Woman's Four-Year Battle with Rare Condition: From 60 Vomits Daily to Life-Changing Surgery
Elise Baynard, a 26-year-old care worker from Dover, endured a harrowing four-year struggle with a rare medical condition that left her unable to eat or drink normally, vomiting up to 60 times daily and shrinking to just over six stone in weight. Her journey highlights the challenges of diagnosing and treating obscure health issues, culminating in a transformative surgical procedure that restored her ability to consume food, albeit with ongoing complications.
The Debilitating Symptoms and Delayed Diagnosis
Elise first began experiencing symptoms in January 2020, including difficulty swallowing and a tightness in her chest. Local doctors initially failed to recognize the severity of her condition, delaying a referral to specialists in London for years. It was not until November 2024 that she received a definitive diagnosis: type one achalasia, a disorder that narrows the oesophagus, making it incredibly difficult to swallow both food and liquids.
The condition forced Elise to stand while eating and drinking, as this position provided minimal relief. She described being unable to consume even basic items like soup, bread, or pasta, as they would become stuck and lead to immediate regurgitation. On one particularly severe day, she was sick approximately 63 times, highlighting the extreme nature of her daily suffering.
Life-Altering Surgery and Its Aftermath
In August 2025, Elise underwent POEM (peroral endoscopic myotomy) surgery, a minimally invasive procedure designed to open her digestive tract. This operation required six weeks of tube feeding both before and after to ensure success, but it left no external scars and resolved the major issues of severe pain and regurgitation. For the first time in years, she could eat and drink normally, experiencing emotional moments like crying when a sip of water reached her stomach without obstruction.
However, the surgery did not come without new challenges. Due to the dramatic weight loss caused by her achalasia, Elise developed Superior Mesenteric Artery (SMA) syndrome, where her stomach dropped below its normal position due to loss of fatty tissue. This complication led to bile buildup in her digestive system, impairing nutrient absorption and causing delayed pain after meals, particularly with heavy or carbohydrate-rich foods like pizza and pasta.
Current Struggles and Future Hopes
Despite the ongoing pain, Elise remains optimistic and determined to live fully. She now aims to consume 3,000 calories daily, never waiting more than 30 minutes between snacks to avoid hunger. Her ability to enjoy favourite foods such as pizza, pasta, and even a birthday steak represents a significant improvement, though she acknowledges that eating sometimes results in three days of subsequent pain.

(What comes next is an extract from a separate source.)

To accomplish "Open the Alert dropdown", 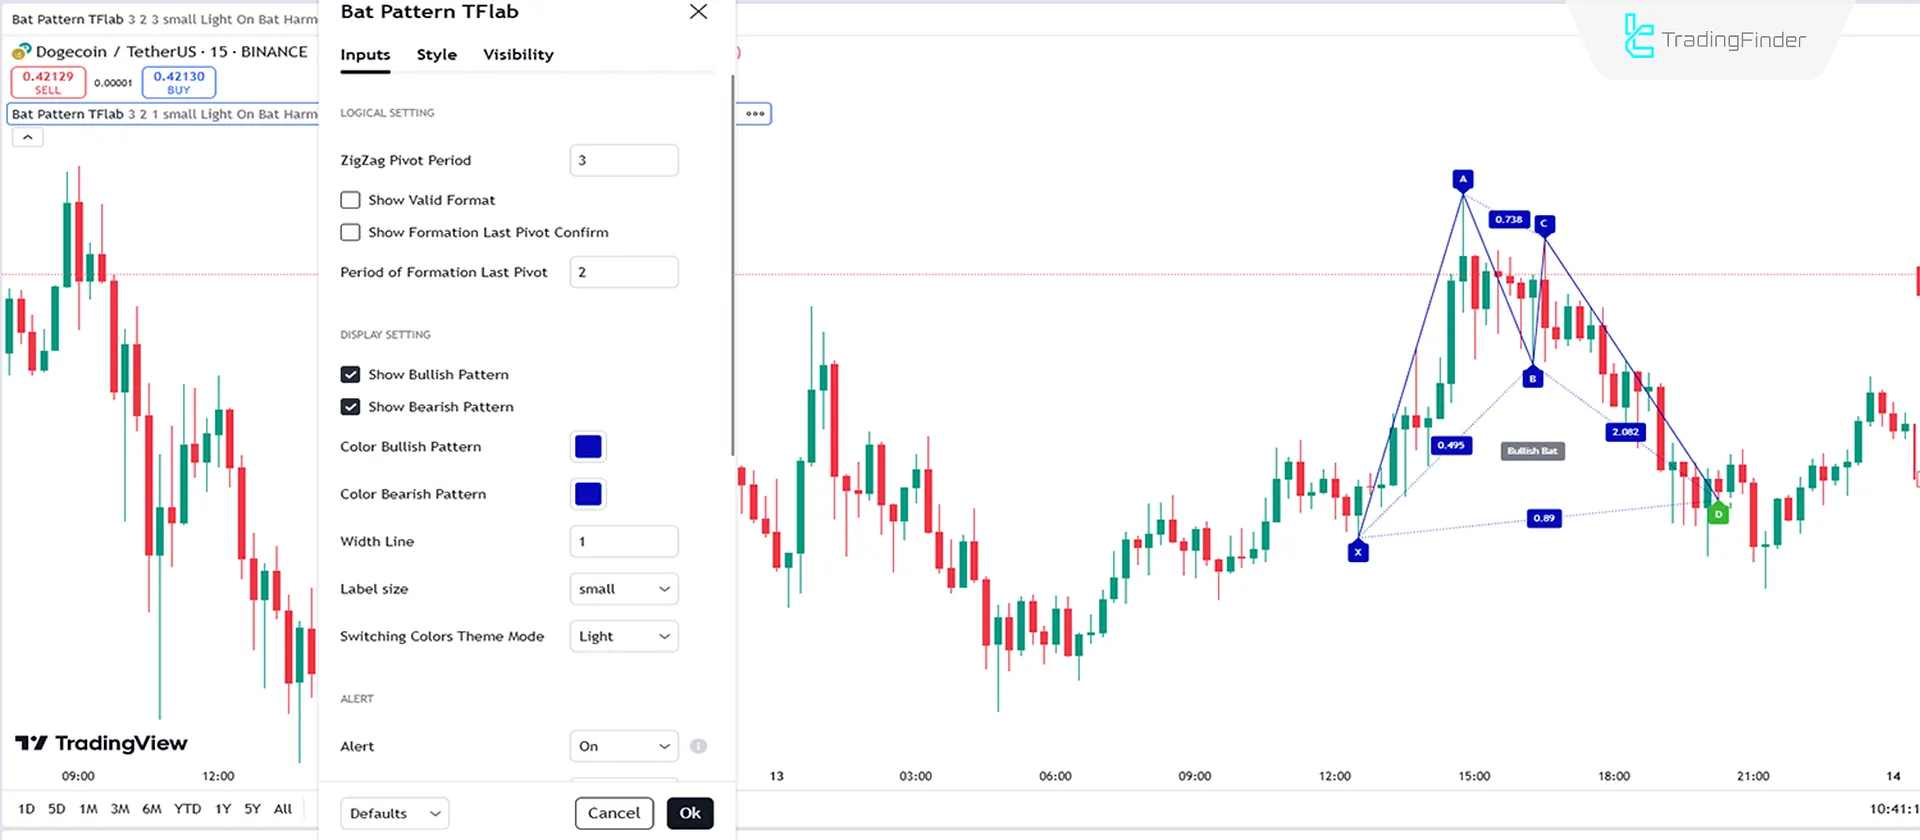I will [623, 746].
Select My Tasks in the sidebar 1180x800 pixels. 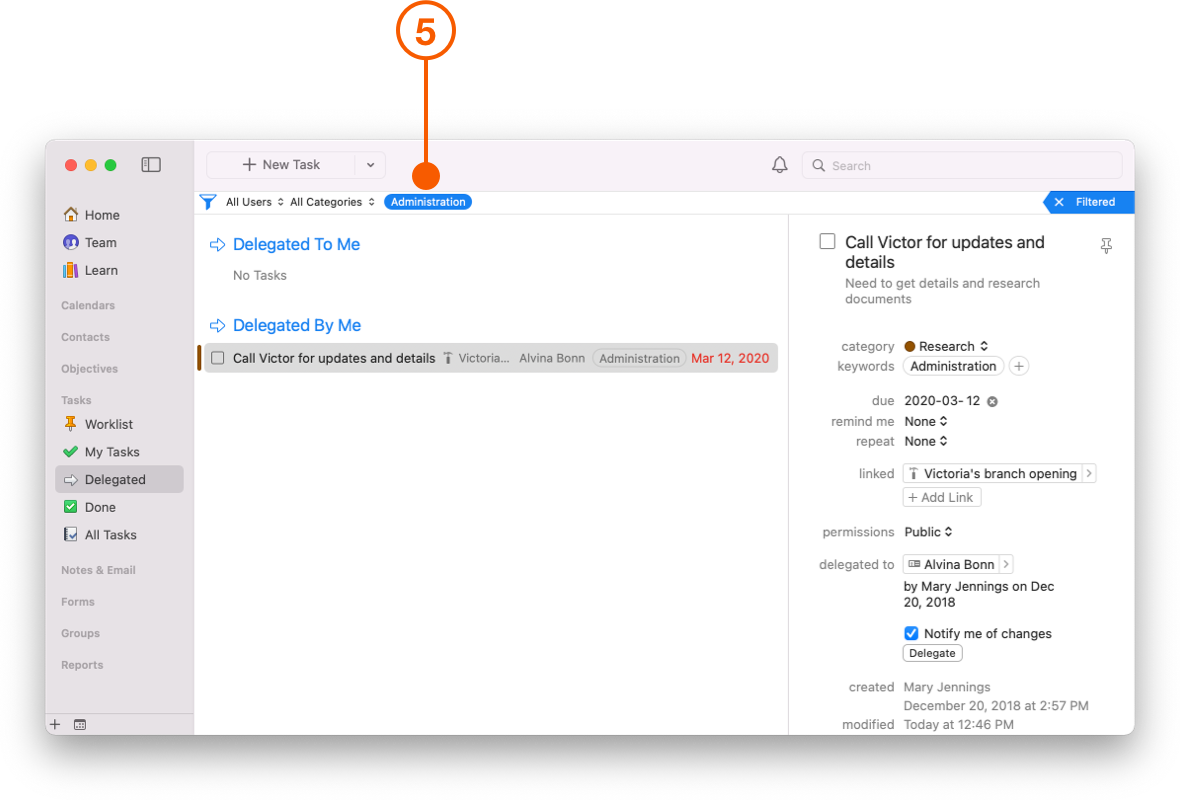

Elise is currently under the care of specialists in London, seeking to manage her SMA syndrome without further surgery. She is also focusing on personal growth, learning to drive and studying business administration to enhance her career prospects. Reflecting on her ordeal, she stated, "I'm really doing things to make my life worth it. When I thought I was going to die, I was like, I need to stop being a worrier and start taking life by the horns."
Her story underscores the importance of timely medical intervention for rare conditions and the resilience required to navigate complex health journeys. While Elise continues to face dietary and pain management challenges, her progress from constant vomiting to enjoying meals again marks a profound step toward normalcy.